L’autre façon de résoudre le problème est de penser à une astuce qui simplifierait énormément le problème. Imaginons maintenant non pas une chaîne posée sur le triangle, mais un collier qui en fasse le tour, comme sur la Figure 3.2. Le collier est constitué de deux parties.

  • La première, en bleu sur la Figure 3.1, est la même chaine que dans la version précédente.
  • La seconde, en rouge sur la Figure 3.2, est suspendue aux deux extremités du triangle.

Il est facile de se convaincre que la partie suspendue en rouge ne tire pas plus d’un côté que de l’autre et ne contribue pas à faire bouger l’ensemble du collier. Le collier entier non plus ne va pas se mettre à tourner spontanément. On en déduit donc facilement que la chaine bleue ne bouge pas non plus, sinon elle entrainerait le collier entier avec elle.

Figure 3.2. L'astuce consiste à ajouter la chaine rouge pour former un collier qui entoure le triangle.

La démonstration est donc terminée ! La chaine ne glisse d’aucun des côtés du triangle. Le fait d’avoir pensé à l’astuce du collier nous a épargné de longs calculs, et c’est ça qui fait l’élégance de la démonstration. Une démonstration est belle, entre autres, lorsqu’elle est ingénieuse et simple.

Donc c’est une science ou pas ?

Comme on l’a vu, les mathématiques ont un statut épistémique assez spécial.

D’une part, le travail du mathématicien est abstrait, théorique. La recherche en mathématiques est parfois guidée par des questions d’élégance totalement déconnectées du monde réel, comme ça a par exemple été le cas pour la découverte des nombres complexes4. Ainsi, et contrairement aux autres sciences, la notion de vérité en mathématiques n’est pas vraiment liée à l’adéquation entre une théorie et le monde réel.

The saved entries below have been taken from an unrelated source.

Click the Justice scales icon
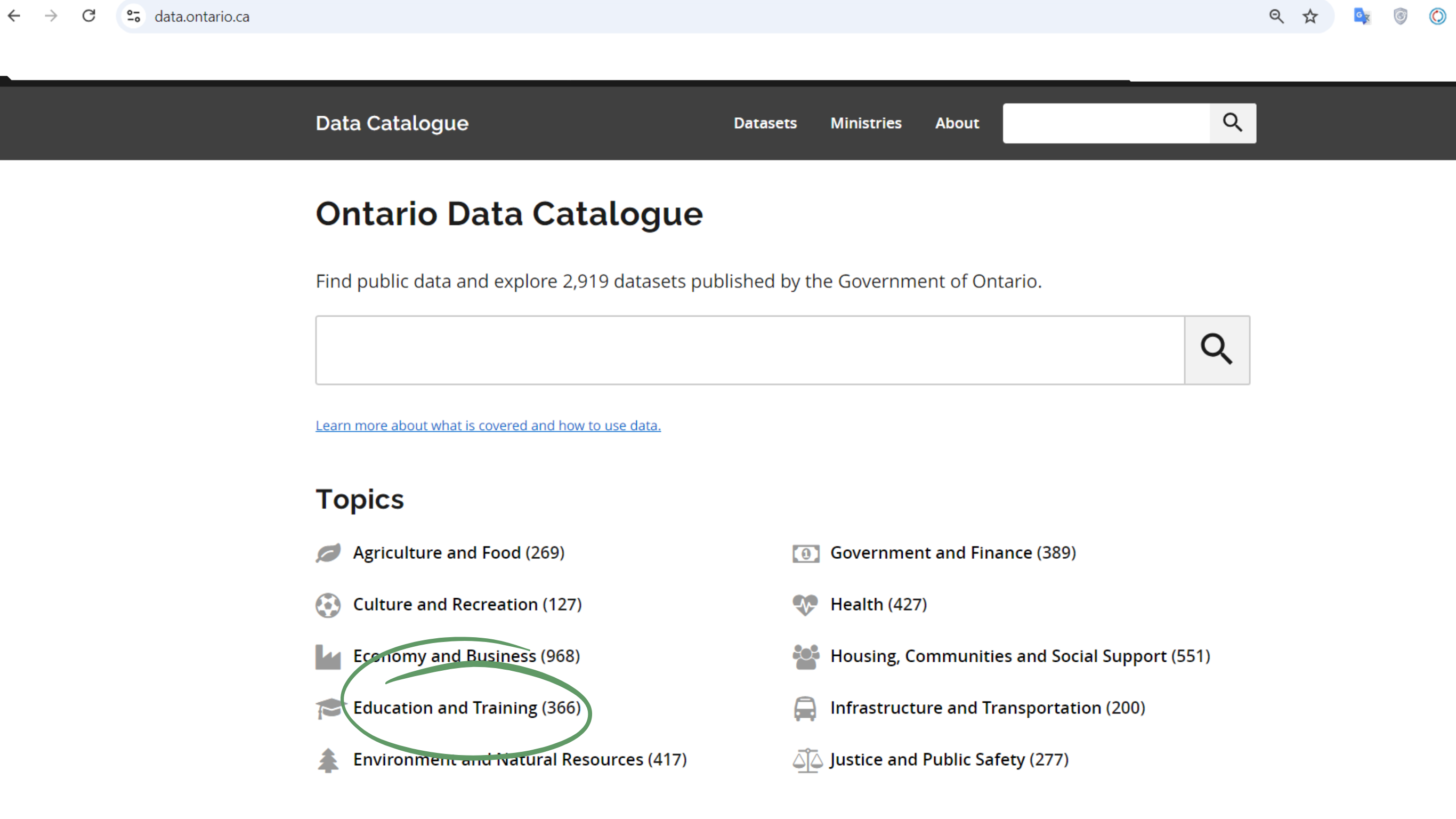The image size is (1456, 819). 806,760
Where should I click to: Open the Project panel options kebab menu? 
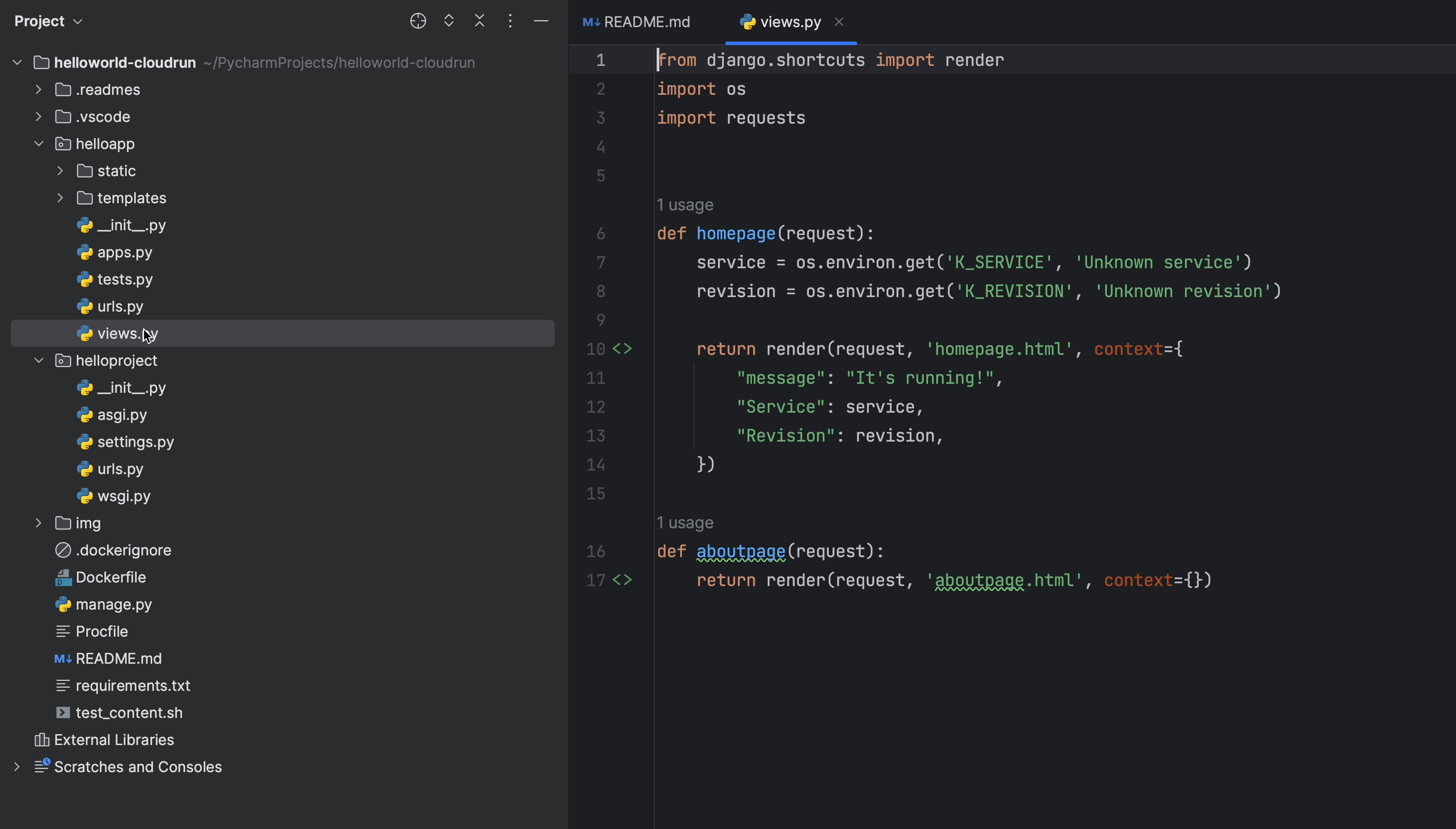click(x=510, y=22)
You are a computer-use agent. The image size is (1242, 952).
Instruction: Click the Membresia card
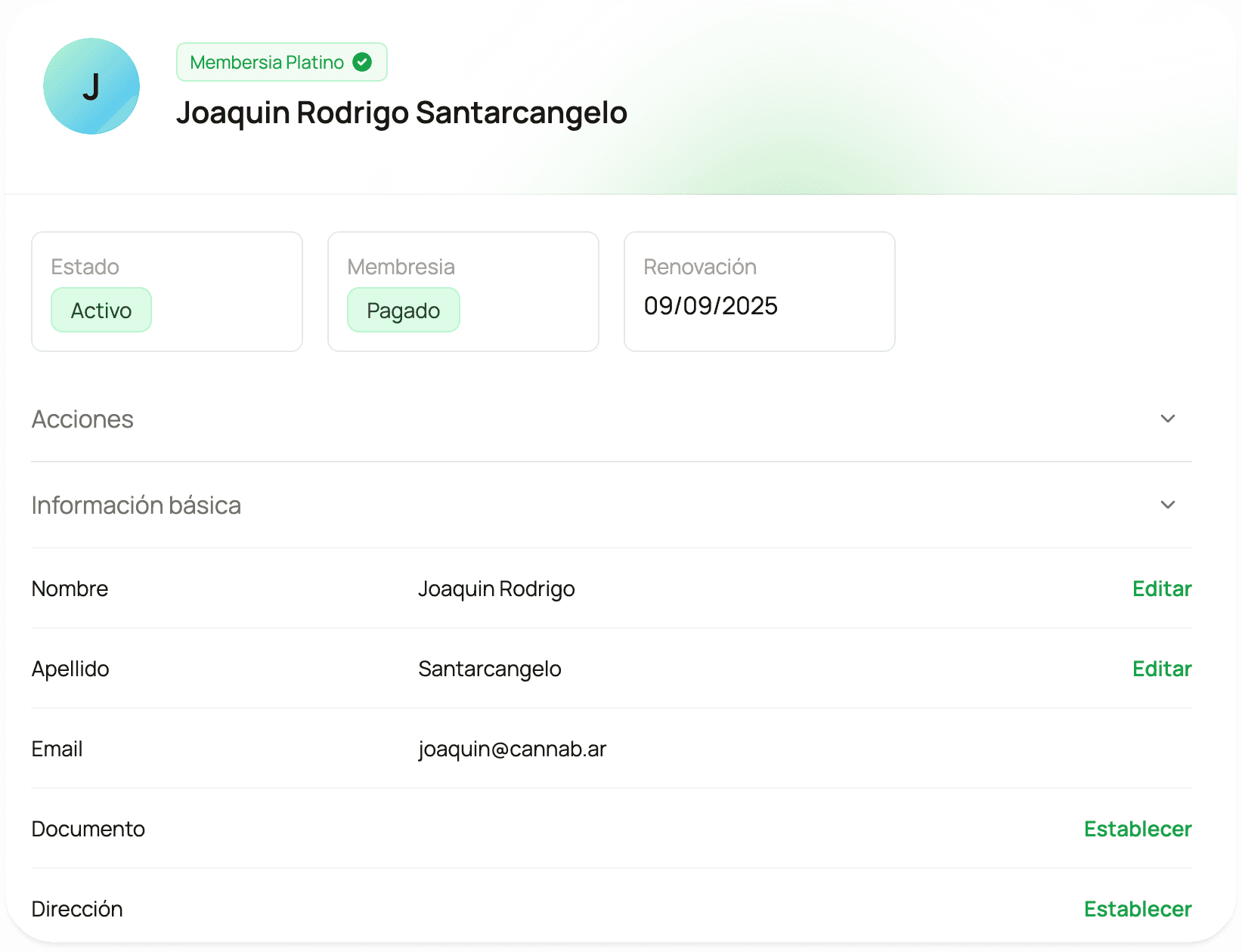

D’autre part, si on devait mesurer la qualité d’une science à la certitude qu’elle apporte envers les propositions qu’elle contient5, les mathématiques seraient la science ultime : on ne peut pas mieux justifier une affirmation que ne le font les mathématiciens.

De ce fait, les mathématiques sont inclassables au sein des disciplines scientifiques, elles sont plus à rapprocher de la philosophie que de la physique.

Notes de bas de page

  1. Un peu comme on l’a fait pour la couleur neutre, on peut démontrer que chaque couleur n’a qu’un seul inverse. C’est un bon exercice d’essayer de faire la démonstration par soi-même ! 

  2. Le lecteur rompu aux mathématiques aura remarqué les concepts de magma unitaire et de groupe qui se cachent derrière mon enrobage avec les peintures. Il aura également remarqué que je mets implicitement sous le tapis les notions de loi de composition interne, d’associativité et de commutativité. C’est bien sûr volontaire, afin de simplifier au maximum mon propos. 

  3. C’est d’ailleurs ces contraintes qui déterminent la méthodologie que suivent les scientifiques de chaque discipline, et que je propose d’étudier dans les prochains billets. 

  4. Ceux-ci ont depuis reçu plein d’application dans de multiples domaines de la physique par exemple, mais ça pris plusieurs siècles ! 

  5. Ce serait bien sûr une façon très peu satisfaisante de décrire la science, comme je l’ai déjà dit dans mon billet à ce sujet.